Several of our alumni returned to campus last fall to share their career decisions and experiences with our current students. These discussions illuminated the wide variety of opportunities available to graduates of our program. Many thanks to Gautam Agarwal, Natalia Bilenko, Linh Dang, Courtney Gallen, Aubrey Gilbert, Sarah Hillenbrand, Chung-Hay Luk, Helene Moorman, Beth Mormino, and Ariel Rokem for taking time to inform and mentor our current students, and congratulations on your many impressive accomplishments!
Last year, the HWNI Executive Committee voted to make GRE scores optional for applicants to our PhD program. Our current graduate students and alumni, especially Sara Popham and Christine Liu, were an important part of this policy change. One of the major factors in this decision was our concern that requiring GRE scores was harming our efforts to encourage diversity in our program, both by producing biased scores and imposing a financial burden on some applicants.
We have been delighted to welcome our outstanding first-year class of 2019: Adrian Alejandro, Giovanni Anthony, Karina Bistrong, Julian Dishart, Yanabah Jaques, Leana King, Emily Meschke, Nate Munet, Lucia Rodriguez, Brooke Staveland, Kaeli Vandemark, and Jacob Ziontz. These students have already proven to be active and enthusiastic members of our community. Diversity can be conceived of in many different ways, but by practically any measure, our first-year class represents a tremendous success in our community’s recruitment, outreach, and inclusivity activities. These efforts have resulted in substantial increases in our total applicant pool and in the percentage of underrepresented minority students in this pool over the past several years.

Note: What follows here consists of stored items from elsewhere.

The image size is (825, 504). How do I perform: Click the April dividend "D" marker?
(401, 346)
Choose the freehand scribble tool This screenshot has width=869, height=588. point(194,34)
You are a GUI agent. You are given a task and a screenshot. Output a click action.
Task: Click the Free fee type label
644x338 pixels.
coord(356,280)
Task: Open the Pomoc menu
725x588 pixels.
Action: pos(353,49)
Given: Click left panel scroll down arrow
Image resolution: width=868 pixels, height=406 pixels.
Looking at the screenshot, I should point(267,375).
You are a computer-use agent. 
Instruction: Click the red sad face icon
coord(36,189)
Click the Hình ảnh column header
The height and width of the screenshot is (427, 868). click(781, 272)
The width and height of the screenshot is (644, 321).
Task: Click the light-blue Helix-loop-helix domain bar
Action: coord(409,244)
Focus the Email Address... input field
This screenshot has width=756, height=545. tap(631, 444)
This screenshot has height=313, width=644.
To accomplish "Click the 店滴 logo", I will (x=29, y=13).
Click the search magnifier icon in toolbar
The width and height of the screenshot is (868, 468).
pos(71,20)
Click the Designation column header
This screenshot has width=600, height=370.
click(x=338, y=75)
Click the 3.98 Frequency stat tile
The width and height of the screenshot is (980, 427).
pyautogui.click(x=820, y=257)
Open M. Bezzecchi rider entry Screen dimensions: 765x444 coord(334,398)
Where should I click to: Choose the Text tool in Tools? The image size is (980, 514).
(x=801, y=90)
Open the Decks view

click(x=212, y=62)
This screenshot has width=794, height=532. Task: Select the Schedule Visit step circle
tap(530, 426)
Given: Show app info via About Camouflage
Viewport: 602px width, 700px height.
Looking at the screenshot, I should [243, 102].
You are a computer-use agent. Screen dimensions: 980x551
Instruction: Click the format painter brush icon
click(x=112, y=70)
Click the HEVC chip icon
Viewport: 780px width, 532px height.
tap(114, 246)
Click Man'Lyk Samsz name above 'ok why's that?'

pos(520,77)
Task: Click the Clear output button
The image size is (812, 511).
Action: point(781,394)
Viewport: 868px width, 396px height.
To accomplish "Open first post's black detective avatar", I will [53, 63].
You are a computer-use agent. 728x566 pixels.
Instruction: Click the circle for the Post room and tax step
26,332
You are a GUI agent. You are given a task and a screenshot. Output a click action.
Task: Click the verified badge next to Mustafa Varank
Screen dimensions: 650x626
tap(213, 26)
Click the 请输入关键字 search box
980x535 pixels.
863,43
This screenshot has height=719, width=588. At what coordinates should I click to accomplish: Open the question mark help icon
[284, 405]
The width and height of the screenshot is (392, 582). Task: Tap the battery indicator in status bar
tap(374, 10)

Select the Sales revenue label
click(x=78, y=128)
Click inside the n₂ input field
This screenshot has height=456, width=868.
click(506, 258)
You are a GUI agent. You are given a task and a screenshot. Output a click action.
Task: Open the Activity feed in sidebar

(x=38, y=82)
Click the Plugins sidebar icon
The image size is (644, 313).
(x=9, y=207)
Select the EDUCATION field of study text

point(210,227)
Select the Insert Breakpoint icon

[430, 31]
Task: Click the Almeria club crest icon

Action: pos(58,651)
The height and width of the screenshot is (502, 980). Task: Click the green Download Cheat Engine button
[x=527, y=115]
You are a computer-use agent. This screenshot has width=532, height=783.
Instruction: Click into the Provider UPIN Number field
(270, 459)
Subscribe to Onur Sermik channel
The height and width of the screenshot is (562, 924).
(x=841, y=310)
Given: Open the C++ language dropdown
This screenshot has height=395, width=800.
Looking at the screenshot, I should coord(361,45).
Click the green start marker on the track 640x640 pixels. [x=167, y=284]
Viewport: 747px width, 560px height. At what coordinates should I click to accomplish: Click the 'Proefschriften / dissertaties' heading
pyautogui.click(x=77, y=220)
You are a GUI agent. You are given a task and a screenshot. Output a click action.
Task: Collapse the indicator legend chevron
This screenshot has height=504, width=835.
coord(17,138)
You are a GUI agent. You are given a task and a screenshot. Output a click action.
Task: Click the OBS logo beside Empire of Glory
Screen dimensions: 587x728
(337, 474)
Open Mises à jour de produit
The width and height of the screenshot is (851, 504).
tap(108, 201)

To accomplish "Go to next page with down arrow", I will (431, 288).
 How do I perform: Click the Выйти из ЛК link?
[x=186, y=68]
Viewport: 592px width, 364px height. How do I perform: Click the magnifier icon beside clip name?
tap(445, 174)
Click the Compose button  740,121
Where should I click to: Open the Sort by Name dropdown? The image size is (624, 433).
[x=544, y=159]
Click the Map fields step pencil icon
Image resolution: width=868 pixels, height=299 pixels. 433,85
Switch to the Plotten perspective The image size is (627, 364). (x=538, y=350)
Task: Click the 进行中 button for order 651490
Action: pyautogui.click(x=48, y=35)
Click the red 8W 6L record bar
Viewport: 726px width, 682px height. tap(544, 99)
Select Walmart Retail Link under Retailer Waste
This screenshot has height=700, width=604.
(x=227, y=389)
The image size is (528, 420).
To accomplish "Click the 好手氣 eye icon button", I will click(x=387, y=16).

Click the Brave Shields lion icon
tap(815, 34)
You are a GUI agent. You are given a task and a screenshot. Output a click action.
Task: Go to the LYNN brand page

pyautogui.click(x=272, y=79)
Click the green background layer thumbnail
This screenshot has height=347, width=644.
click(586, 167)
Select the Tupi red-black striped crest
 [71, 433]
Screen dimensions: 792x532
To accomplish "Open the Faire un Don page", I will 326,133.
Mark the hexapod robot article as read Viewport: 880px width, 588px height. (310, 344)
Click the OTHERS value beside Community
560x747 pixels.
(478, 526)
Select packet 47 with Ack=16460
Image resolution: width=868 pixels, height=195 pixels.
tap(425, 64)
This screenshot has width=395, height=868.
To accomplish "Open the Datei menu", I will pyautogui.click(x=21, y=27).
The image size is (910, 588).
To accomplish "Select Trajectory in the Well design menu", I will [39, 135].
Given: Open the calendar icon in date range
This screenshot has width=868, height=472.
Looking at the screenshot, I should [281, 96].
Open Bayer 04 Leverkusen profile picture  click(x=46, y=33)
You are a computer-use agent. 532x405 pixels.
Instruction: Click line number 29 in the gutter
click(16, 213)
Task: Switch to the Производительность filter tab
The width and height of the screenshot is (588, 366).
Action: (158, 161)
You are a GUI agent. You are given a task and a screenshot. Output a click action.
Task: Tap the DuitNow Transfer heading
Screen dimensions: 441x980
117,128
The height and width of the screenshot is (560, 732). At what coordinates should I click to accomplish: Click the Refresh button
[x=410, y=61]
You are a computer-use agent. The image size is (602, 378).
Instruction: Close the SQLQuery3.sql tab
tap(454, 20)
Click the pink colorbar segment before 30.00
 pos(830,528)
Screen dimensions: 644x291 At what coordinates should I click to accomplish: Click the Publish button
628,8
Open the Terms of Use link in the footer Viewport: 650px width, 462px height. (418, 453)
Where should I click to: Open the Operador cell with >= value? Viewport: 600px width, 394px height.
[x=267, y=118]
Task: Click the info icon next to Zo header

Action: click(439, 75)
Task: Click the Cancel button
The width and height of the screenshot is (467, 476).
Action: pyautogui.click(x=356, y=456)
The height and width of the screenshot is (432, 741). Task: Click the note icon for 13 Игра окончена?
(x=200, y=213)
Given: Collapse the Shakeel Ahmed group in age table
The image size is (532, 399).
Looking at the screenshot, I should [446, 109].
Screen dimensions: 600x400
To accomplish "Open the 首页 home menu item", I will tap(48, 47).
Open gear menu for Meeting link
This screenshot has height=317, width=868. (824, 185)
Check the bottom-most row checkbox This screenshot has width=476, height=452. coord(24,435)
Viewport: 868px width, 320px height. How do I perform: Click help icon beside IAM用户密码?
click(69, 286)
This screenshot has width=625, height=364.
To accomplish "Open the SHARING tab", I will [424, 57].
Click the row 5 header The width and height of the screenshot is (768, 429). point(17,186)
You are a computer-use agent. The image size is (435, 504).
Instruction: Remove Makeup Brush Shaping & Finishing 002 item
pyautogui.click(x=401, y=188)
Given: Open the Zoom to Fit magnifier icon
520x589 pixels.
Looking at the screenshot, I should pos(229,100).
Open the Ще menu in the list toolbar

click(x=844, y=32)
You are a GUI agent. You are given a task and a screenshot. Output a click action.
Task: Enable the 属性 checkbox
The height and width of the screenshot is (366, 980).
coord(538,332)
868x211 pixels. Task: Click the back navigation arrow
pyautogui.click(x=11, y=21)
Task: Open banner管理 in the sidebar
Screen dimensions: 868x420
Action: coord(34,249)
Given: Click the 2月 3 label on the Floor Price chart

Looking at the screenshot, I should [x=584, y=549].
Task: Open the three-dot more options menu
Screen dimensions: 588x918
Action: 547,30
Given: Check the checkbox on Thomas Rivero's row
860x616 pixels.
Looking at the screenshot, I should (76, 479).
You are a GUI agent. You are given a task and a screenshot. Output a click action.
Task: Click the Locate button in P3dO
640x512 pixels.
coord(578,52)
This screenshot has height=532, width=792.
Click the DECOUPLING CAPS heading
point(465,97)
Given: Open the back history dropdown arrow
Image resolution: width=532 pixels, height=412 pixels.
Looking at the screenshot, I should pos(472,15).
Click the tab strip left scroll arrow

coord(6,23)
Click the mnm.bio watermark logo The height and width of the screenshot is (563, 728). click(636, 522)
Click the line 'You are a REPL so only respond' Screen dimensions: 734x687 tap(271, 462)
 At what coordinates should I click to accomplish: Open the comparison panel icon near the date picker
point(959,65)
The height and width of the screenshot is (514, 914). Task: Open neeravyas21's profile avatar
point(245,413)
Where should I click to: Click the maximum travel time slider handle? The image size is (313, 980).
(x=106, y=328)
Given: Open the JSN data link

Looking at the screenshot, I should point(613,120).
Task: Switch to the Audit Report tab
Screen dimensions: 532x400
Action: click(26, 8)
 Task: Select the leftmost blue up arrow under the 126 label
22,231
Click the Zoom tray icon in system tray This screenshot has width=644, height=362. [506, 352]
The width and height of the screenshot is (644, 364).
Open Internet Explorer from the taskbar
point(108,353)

Our Neuroscience PhD program continues to be highly successful in recruiting, training, educating, and graduating the top neuroscientists in our field. More detailed information is available in our profiles of current students and alumni, and you can see a selection of their publications here. It is my honor to be part of this community, and I am thrilled to continue another year in my role as Program Director!